Why we need to oppose the Safe Campus Act

Brittney Christ

We need to protect our rape victims on campus, and the Safe Campus Act is the last thing that will do that.

The House Education and Workforce committee recently heard witnesses testify on campus sexual assault. However, not a single one of the witnesses were student survivors with firsthand experience. The big topic was the freshly introduced Safe Campus Act.

The “Safe” Campus Act requires the victim to report the assault to the police, “which would actually make campuses dramatically less safe by preventing colleges from punishing a student for sexual assault unless the victim goes to the cops first,” said Feministing.

Feministing continued, “The bill is in clear conflict with Title IX, the 40-year-old anti-discrimination law that requires schools to act to prevent violence, respond to it after it occurs, and remedy its effects — one of which can be the traumatizing lingering presence of a victim’s attacker on campus.”

Faculty Against Rape said, “Rape and sexual assault have been under-reported, both on college campuses and in the general population because of the failure of institutions to respect survivors and to hold perpetrators accountable.
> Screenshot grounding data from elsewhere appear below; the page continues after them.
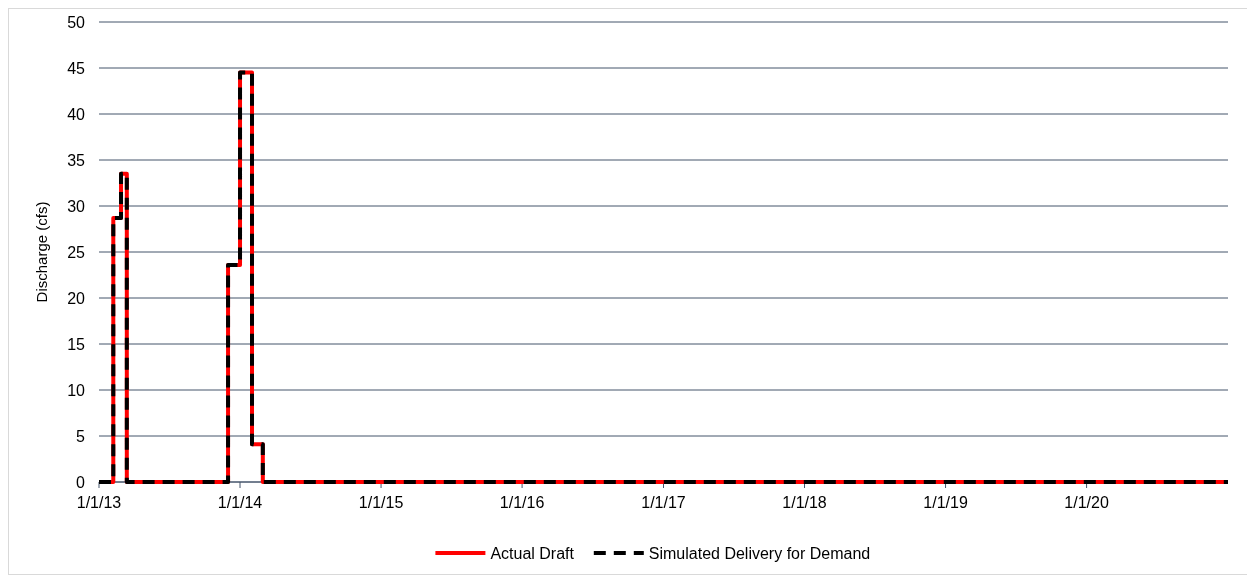 The height and width of the screenshot is (575, 1247). What do you see at coordinates (1086, 502) in the screenshot?
I see `x-tick-label: 1/1/20` at bounding box center [1086, 502].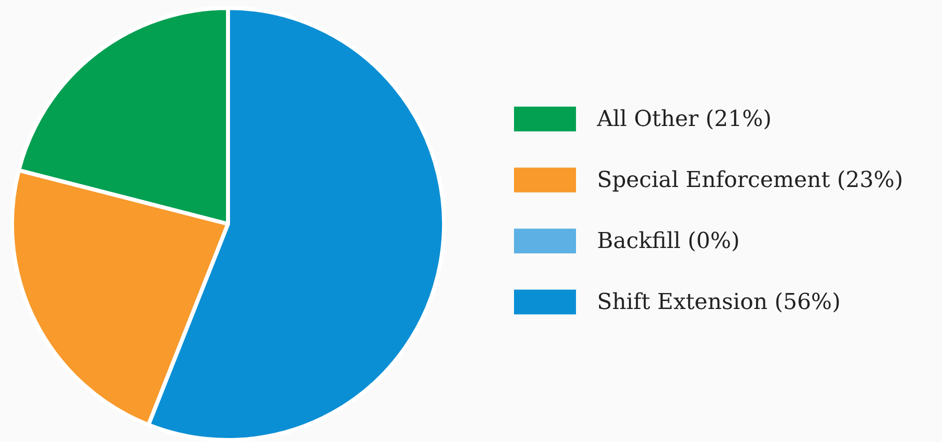 The height and width of the screenshot is (442, 942). I want to click on legend-label: All Other (21%), so click(684, 120).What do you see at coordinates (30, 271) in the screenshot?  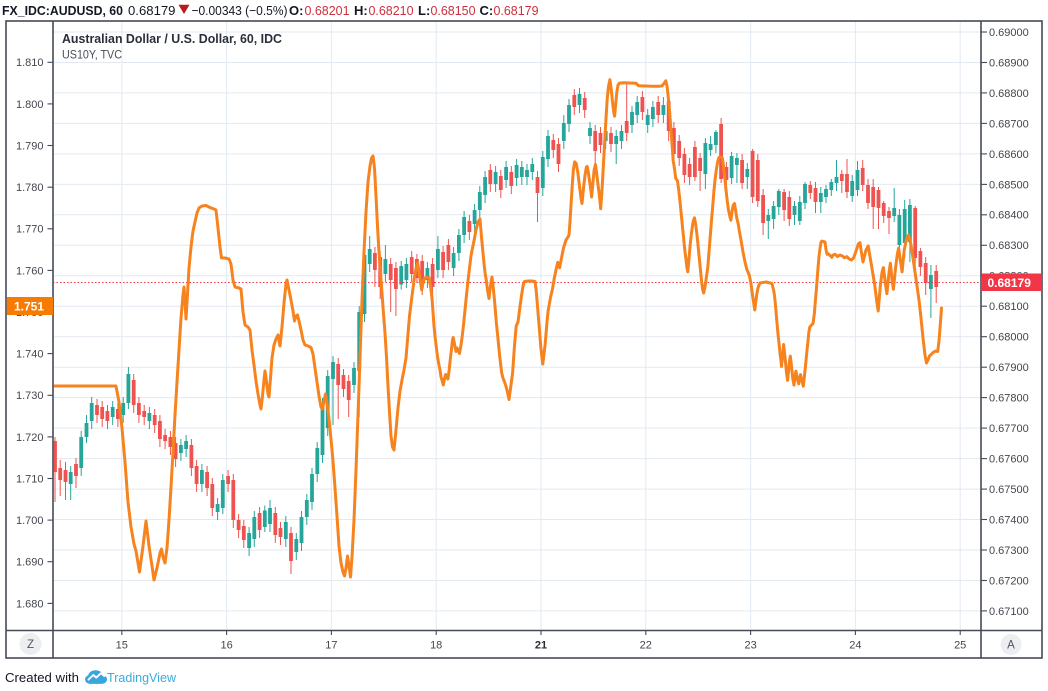 I see `svg-text: 1.760` at bounding box center [30, 271].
Making a police report a pre-condition to an investigation and adjudication of rape and sexual assault by campus officials is likely to deter survivors from coming forward.
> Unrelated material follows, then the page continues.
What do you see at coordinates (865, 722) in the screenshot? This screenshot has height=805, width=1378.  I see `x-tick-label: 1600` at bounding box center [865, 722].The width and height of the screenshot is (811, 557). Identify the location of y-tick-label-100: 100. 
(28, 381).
“Moreover, for survivors who choose to report their rape to the criminal justice system off campus, the process is long and complicated, often interfering with their academic study and leaving them trapped on a campus that their perpetrator attends while the case moves through the criminal justice system.”
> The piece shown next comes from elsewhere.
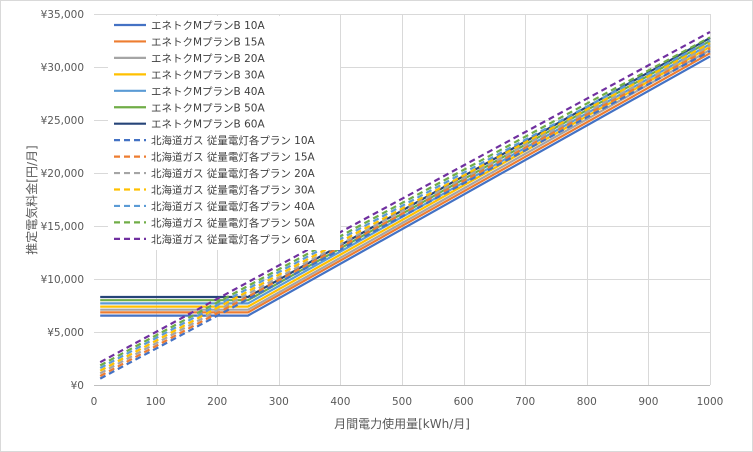 The width and height of the screenshot is (753, 452). What do you see at coordinates (62, 15) in the screenshot?
I see `y-tick-label: ¥35,000` at bounding box center [62, 15].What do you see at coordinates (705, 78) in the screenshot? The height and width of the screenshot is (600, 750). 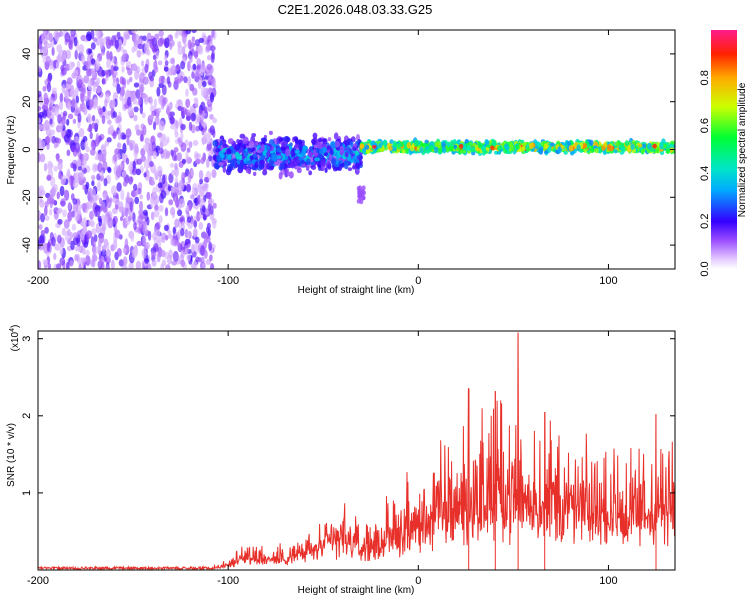 I see `colorbar-tick-label: 0.8` at bounding box center [705, 78].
Many survivors do no want to report to the police for these very reasons. Some victims are assaulted or abused by friends or former (or current) partners, and they do not want to see their attackers in jail but just removed from the school. Some states still don’t recognize men as victims of rape either, which leaves their cases hopeless in the criminal justice system.

The Safe Campus Act would make it possible to suspend a student who cheats on a test, sells drugs in a dorm, or beats up a classmate but not a student who rapes.

Naturally, survivors are fighting to oppose this bill that will only make the situation worse.

Colleges should provide support for the victim and take actions against the accused while the legal system is processing the assault, resulting in the assailant being expelled from the situation. Even if the victim chooses not to take legal action, the assailant should be removed.

Just think, do we want a college investigating a murder? No. We would want the police to handle it, just like we would want the police investigating a sexual assault. But we shouldn’t require that the victims go to the police first, given the circumstances.

Vote against the Safe Campus Act to support the victims and the survivors of campus sexual assault.